With the passage of the Thirteenth Amendment, the United States made it a crime to hold another person in slavery. Slavery did not disappear, however; it just shifted. Brutal Jim Crow laws enabled southern planters to trap freed people in exploitative labor contracts. Life in the North was not much better with rampant housing discrimination, racial violence, and limited economic opportunities all working to maintain a nation rooted in white supremacy.
The tireless activism of black Americans continued the push for freedom and equality. Early twentieth-century reformers like Booker T. Washington, Ida B. Wells, and W. E. B. Du Bois refused to accept the half-freedom of Jim Crow. Generations after generations continued the struggle until the “neo-abolitionists” of the civil rights movement won a breakthrough. The great legislative achievements of the civil rights movement represented a true triumph, but the fight for equality continues, as does the fight against slavery.

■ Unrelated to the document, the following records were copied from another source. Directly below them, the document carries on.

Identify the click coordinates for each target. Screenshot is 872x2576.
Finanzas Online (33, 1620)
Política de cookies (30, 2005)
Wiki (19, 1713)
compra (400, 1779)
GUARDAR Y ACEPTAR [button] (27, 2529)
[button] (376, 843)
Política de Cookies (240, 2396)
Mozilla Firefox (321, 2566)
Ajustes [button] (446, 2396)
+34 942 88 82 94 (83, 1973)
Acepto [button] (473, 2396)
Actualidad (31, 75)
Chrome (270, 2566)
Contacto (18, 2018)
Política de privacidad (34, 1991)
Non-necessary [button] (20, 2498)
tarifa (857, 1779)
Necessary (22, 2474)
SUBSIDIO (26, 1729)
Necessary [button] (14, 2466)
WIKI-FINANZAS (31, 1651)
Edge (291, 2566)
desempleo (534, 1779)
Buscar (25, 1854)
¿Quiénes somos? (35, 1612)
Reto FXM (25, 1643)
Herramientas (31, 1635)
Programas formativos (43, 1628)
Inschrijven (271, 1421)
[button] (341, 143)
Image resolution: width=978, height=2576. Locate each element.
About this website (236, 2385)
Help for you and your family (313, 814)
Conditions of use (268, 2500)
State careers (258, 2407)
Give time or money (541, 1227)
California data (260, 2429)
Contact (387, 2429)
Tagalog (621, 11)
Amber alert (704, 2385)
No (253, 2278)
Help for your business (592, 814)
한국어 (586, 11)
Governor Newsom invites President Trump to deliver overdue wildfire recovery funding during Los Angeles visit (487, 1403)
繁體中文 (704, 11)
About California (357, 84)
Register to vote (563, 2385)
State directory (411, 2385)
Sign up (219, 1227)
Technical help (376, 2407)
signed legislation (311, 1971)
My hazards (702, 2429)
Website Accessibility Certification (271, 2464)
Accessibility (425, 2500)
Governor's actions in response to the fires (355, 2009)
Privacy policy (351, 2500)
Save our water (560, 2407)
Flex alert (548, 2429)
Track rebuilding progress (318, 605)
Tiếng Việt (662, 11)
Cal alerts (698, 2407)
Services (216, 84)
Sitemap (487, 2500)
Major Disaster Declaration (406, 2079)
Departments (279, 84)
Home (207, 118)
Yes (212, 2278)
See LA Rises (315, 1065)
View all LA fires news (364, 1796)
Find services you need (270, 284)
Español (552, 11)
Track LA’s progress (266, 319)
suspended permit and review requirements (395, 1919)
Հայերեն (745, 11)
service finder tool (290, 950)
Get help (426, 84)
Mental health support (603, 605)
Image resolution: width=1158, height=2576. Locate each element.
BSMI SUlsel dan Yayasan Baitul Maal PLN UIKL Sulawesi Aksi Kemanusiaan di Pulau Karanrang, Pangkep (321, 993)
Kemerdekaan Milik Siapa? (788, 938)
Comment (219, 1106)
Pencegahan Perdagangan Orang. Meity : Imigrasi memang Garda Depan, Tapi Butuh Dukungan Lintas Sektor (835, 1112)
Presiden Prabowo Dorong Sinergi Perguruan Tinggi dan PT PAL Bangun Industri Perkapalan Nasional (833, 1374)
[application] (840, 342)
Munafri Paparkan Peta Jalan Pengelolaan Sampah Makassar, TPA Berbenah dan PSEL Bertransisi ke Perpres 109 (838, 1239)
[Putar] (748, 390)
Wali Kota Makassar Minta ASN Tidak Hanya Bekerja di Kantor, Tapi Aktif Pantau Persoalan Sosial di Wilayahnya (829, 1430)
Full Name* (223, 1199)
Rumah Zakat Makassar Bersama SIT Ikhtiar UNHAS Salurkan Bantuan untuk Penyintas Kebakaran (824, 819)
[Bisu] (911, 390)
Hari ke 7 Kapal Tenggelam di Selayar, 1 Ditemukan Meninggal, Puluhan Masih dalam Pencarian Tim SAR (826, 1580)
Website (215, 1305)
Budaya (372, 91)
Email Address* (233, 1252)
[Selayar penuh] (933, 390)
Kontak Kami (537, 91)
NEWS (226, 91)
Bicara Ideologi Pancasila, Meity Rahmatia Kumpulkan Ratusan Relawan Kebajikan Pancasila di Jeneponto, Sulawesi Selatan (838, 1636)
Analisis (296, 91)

After the passage of the thirteenth amendment, many American abolitionists moved on to other forms of social activism, while others turned their gaze to the international spaces where slavery continued. International abolition won a major victory in 1888 when Brazil abolished slavery. Brazilian abolition represented the end of the last transatlantic slave trade regime. But in other places slavery continued, including in Mauritania where slavery was not legally prohibited until 1984. But even today, with slavery now illegal in every country in the world, millions of men, women, and children remain enslaved.